An exact repeat is needed of the lines from the one with "The width and" through the last line of the data below. Please omit the pictures.

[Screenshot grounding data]
┄┄┄┄┄┄┄┄┄┄
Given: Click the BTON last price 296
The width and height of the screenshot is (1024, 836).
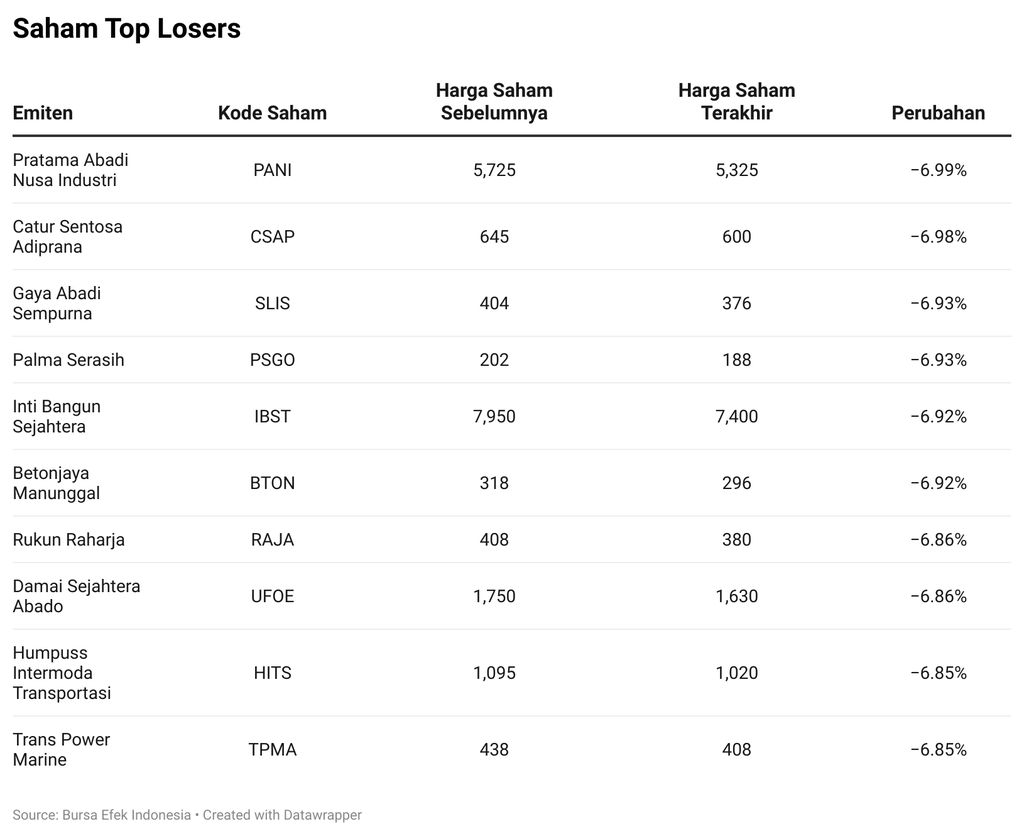Looking at the screenshot, I should pyautogui.click(x=736, y=483).
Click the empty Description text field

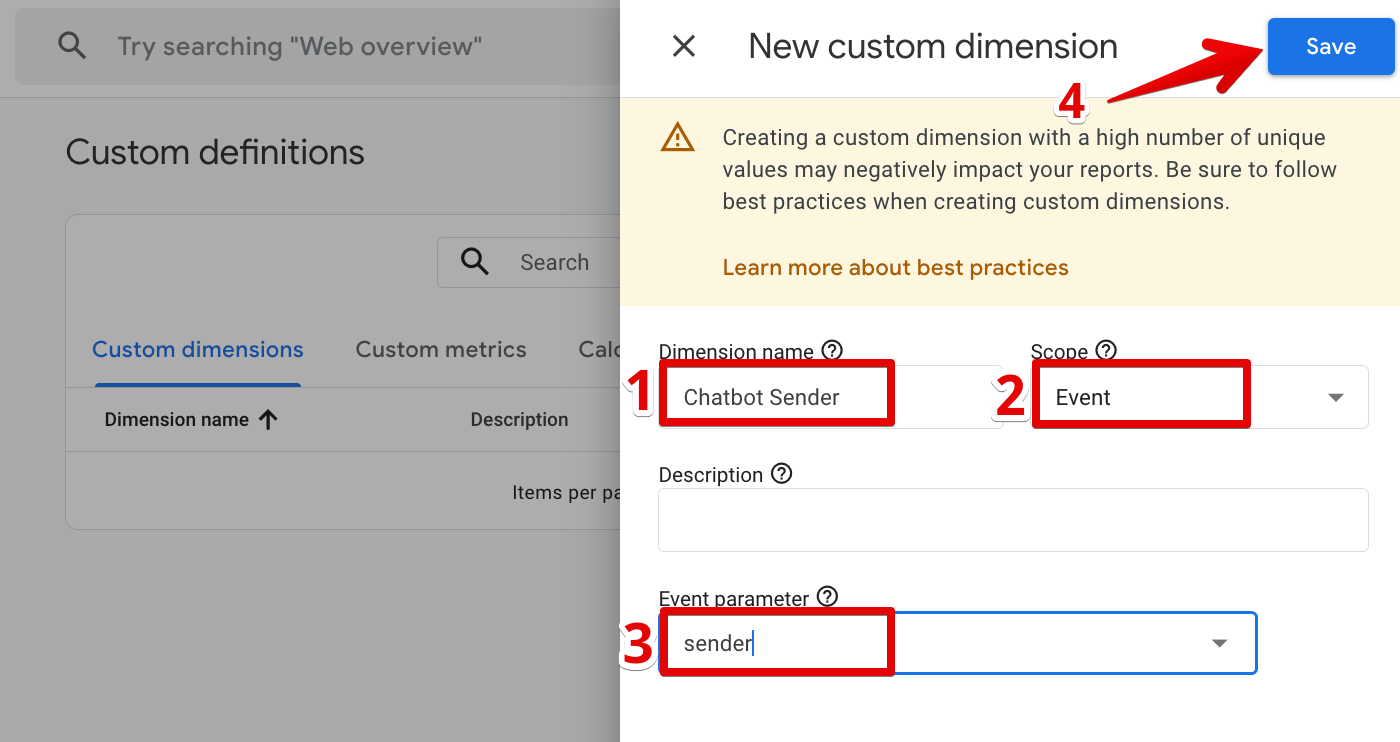tap(1012, 520)
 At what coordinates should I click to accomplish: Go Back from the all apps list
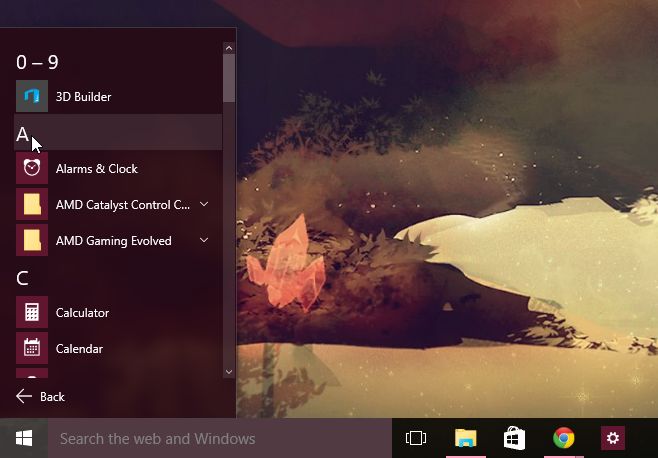[x=41, y=397]
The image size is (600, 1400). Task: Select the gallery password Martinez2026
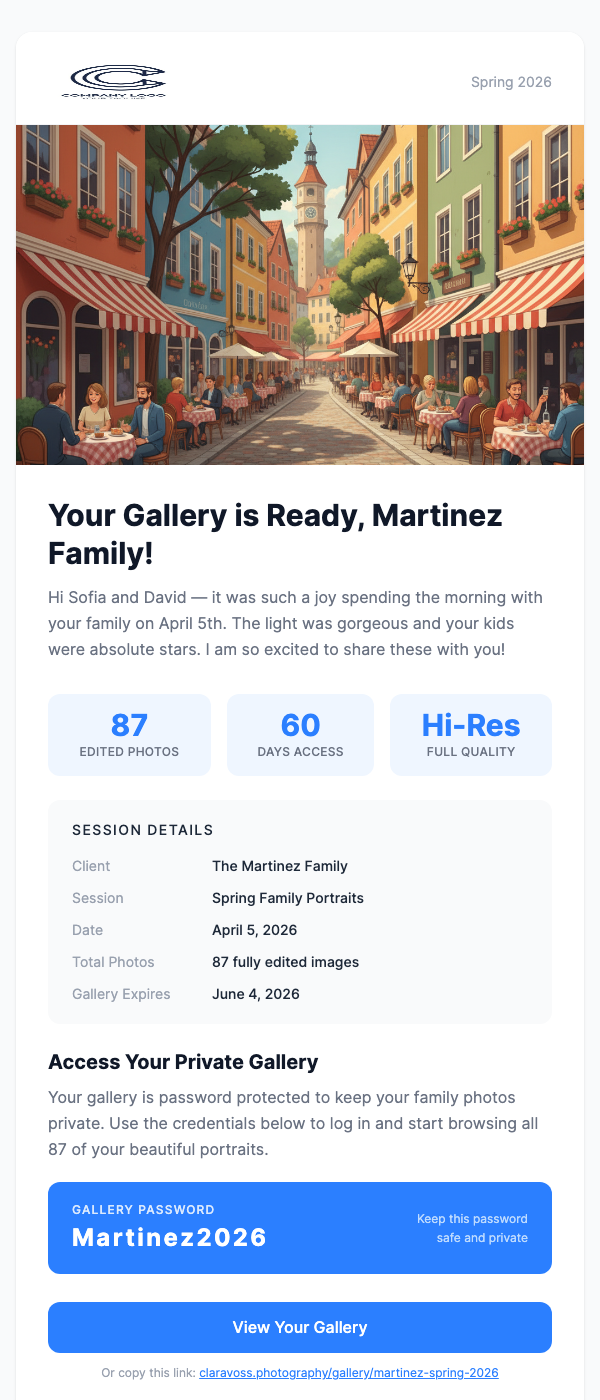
┄┄┄┄┄┄┄┄┄┄
_Answer_.
The width and height of the screenshot is (1024, 836).
Looking at the screenshot, I should pyautogui.click(x=736, y=483).
Click the empty Description text field

tap(1012, 520)
 At what coordinates should I click to accomplish: Go Back from the all apps list
[x=41, y=397]
The image size is (600, 1400). Task: Select the gallery password Martinez2026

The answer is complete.